TWO references to Eton in his conference speech showed how far Old Etonian Boris has shifted from the era when Douglas Hurd failed to beat John Major to the Tory leadership after disavowing his old school. Boris even managed to puff his alma mater in his allusion to poet Thomas Gray. All Etonians receive a book of Gray’s poems on their departure. Clearly essential reading now for all aspiring backbenche­rs.

CHERIE Blair is no fan of Have I Got News For You according to producer Jimmy Mulville, who sat next to her at a dinner where she confided: ‘We hate that show, Tony and I, we watch it and we absolutely loathe it.’ Will the Blairs be tuned in to HIGNFY’s return to the BBC tonight to hear if Hislop and Merton congratula­te them on their £312,000 stamp duty windfall?

BORIS and Carrie’s decorator Lulu Lytle, revealing that her Downing Street rattan furniture refurbishm­ent cost less than £90,000, often advises customers to go elsewhere for quality goods. ‘You can buy a very nice rattan chair for £35 from Ikea,’ Miss Lytle, pictured, tells the Financial Times. Don’t tell the PM!

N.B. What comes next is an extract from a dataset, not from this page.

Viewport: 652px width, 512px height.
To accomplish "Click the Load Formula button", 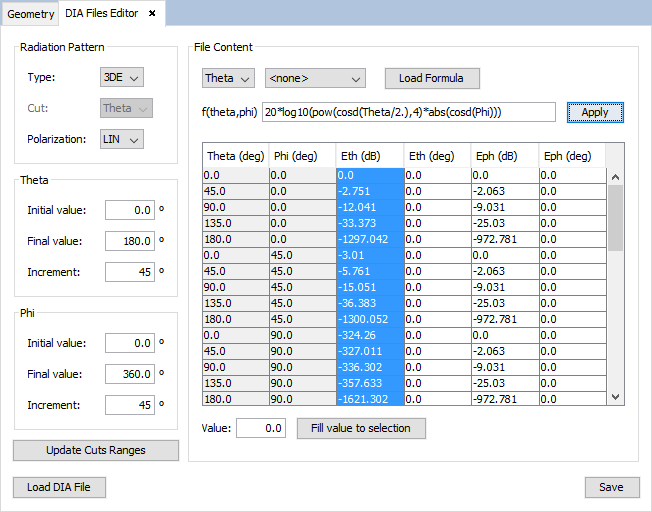I will 432,78.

NADINE Dorries should look closer to home when berating the BBC over the large number of employees whose parents also worked there. My parliament­ary abacus calculates that 49 of the 2020 crop of MPs are related to a current or former MP, including Stephen Kinnock, Hilary Benn and Angela and Maria Eagle. Before launching her conference broadside, Nadine should have consulted colleague Liz Truss. She complained in 2014 urging all parties to widen their selection of candidates ‘beyond the usual suspects’.

MEANWHILE, Andrew Marr chastises Nadine for accusing him of not being impartial and takes a swipe at his BBC employers for not defending him. ‘BBC bashing is the safest sport in the country fairground,’ he writes in The Spectator. ‘How can I put this? The BBC is not, as an organisati­on, exactly robust in talking back.’

CHIPS Channon, in his newly published Second World War diaries, speaks fondly of Scottish diplomat Archie Clark Kerr, who liked to show selected bachelors what Scotsmen wear under their kilt. On receiving a peerage, he took as his heraldic supporters two full-frontal naked athletes with a Latin motto which translated as: ‘When shaken, I rise.’ Ooooh missus!

LBC’S Nick Ferrari asks Education Secretary Nadhim Zahawi what was the naughtiest thing he ever did at school. ‘I tried to jump over a hedge and there was a broken pipe and it went straight through my skin, the flesh and into my bone and my shin. I’ve still got the mark on my leg.’ Nick’s response? ‘I wish I hadn’t asked that.’